Die Pampas: Im Hinterland von Argentinien und Paraguay

"Einsam, langweilig, abgelegen". So etwa würde man das Wort Pampa ins Deutsche übersetzen. Und tatsächlich ist die argentinische Pampa schier unendlich weit. Das stundenlange nur geradeaus dahin radeln, ohne Kurve und ohne jegliche Erhebung, war vor allem eine psychische Herausforderung. Aber langweilig? Nein, ganz im Gegenteil: Grün so weit das Auge reicht, Grassteppen, unterschiedlichste Baumarten, Kakteen und immer wieder Ackerland mit seinem für diese Landschaft so typischen Löss. Ich konnte viele verschiedene Vogelarten beobachten, wilde Esel, kleine Nager und mehrfach huschte sogar ein Pampa Fuchs über die Straße. Faszinierend waren auch die riesigen Schaf- und Rinderherden, bewacht von den Gauchos auf ihren speziell dafür geeigneten Pferden oder die vielen, einem Iglu ähnlichem Ziegelöfen, in denen Kohle hergestellt wird.
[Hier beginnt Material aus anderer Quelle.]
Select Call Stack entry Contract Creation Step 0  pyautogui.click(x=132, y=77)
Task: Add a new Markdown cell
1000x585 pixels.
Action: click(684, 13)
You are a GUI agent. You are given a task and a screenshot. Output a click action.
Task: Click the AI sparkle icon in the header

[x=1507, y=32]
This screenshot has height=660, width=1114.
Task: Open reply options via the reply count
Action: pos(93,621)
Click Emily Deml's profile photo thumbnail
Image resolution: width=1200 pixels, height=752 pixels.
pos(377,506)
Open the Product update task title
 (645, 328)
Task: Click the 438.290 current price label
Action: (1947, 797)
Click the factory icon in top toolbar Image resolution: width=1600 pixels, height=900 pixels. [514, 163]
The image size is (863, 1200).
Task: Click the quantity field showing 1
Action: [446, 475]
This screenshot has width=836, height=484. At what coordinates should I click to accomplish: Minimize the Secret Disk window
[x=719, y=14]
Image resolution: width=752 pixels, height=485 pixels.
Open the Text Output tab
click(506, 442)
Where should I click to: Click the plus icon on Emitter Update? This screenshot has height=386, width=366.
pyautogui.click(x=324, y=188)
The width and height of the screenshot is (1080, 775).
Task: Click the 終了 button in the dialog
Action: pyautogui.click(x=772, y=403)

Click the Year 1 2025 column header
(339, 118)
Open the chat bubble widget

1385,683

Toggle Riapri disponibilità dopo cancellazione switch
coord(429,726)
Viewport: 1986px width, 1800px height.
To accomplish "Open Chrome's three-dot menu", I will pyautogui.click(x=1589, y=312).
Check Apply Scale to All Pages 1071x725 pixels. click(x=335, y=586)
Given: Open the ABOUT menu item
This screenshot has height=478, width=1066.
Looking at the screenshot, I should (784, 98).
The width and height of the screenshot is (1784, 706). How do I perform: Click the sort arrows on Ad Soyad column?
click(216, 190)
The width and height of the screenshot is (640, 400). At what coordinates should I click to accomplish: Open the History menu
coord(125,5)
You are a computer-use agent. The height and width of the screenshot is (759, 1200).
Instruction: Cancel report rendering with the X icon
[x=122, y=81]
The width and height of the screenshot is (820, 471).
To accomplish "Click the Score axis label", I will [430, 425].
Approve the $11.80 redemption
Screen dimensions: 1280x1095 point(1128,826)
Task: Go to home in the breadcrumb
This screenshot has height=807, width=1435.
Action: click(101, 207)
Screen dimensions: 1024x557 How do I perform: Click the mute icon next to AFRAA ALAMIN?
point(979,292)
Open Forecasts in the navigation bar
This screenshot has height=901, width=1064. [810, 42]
Etwa 900 Kilometer radelte ich durch den Norden Argentiniens. In den Provinzen Jujuy, Salta und Formosa erwischte ich eine brütend heiße Zeit mit sehr hoher Luftfeuchtigkeit. Alles, das ich trank, schwitzte ich in kürzester Zeit wieder heraus. Gleich nach Resistencia, im Osten Argentiniens, bog ich Richtung Norden ab. Ich folgte solange dem Rio Paraguay, bis mich eine Brücke direkt hinein nach Asuncion führte. Asuncion ist die Hauptstadt Paraguays, einem Land mit subtropischen Wäldern und einer Mischung zwischen Savanne und Buschlandschaft, auch Chaco genannt.
Zwischen Asuncion, der im Westen liegenden Hauptstadt Paraguays und Ciudad del Este, ganz im Osten, ist die einzige direkte Verbindung eine mehrspurige, stark befahrene Schnellstraße.
In nur wenigen Tagen "flog" ich auf dem dortigen Seitenstreifen Richtung Brasilianische Grenze. Dabei half mir ein ganz besonderer Freund: Der Rückenwind! Er schob mich durch das hügelige Hinterland Paraguays und ersparte dadurch meinen Oberschenkeln einiges an Arbeit. Über 50 % der Fläche Paraguays wird landwirtschaftlich genützt und ich radelte daher nahezu nur durch fruchtbares Agrarland. Aber ich konnte die Schönheit der Landschaft nicht richtig genießen, denn ich musste mich höllisch auf den Verkehr konzentrieren. Immer wieder brausten riesige Trucks derart knapp an mir vorbei, dass mich deren gewaltige Luftwirbel fast vom Rad rissen. Die Nächte in meinem Zelt waren nicht besonders erholsam, denn auch in der Nacht kühlte es nicht ab. Außerdem bekam ich immer wieder "Besuch" von kleinen Affen, Wildschweinen und einigen Leguanen. In nur vier Tagen durchquerte ich so Paraguay.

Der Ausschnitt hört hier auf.